## Problem to solve
All lines in the records below with the word "agent" must be returned.

----- Given data

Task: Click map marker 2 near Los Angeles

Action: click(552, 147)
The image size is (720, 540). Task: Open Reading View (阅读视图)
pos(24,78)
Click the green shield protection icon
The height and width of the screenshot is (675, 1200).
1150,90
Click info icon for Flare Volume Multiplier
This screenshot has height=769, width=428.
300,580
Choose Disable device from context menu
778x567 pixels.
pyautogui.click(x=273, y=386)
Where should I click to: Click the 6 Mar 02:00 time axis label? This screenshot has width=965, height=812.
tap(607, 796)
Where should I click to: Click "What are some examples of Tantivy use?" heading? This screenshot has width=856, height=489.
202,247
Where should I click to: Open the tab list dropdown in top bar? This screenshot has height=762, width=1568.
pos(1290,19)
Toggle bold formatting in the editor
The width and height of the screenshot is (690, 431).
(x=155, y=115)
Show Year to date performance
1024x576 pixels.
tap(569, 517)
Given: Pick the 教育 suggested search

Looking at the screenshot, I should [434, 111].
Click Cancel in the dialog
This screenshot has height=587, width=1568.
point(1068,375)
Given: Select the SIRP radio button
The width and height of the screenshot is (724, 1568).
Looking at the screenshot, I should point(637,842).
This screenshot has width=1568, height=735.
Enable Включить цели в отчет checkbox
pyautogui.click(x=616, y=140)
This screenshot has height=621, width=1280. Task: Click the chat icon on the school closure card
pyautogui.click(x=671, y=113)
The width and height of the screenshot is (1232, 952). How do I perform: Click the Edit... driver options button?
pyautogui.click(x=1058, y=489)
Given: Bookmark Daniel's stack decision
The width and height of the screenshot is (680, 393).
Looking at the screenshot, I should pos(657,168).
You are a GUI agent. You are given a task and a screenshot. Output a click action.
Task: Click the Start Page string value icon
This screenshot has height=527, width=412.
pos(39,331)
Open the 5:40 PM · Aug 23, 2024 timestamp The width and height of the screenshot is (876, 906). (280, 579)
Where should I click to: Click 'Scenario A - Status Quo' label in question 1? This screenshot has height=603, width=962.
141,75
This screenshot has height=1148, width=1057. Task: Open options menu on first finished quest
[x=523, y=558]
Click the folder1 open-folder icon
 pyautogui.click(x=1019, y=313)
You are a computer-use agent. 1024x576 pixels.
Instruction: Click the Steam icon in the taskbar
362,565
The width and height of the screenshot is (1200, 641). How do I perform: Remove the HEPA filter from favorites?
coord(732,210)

----------

## Written reply
You are a GUI agent. You are given a task and a screenshot. Output a click action.
You are a computer-use agent. 1024x576 pixels.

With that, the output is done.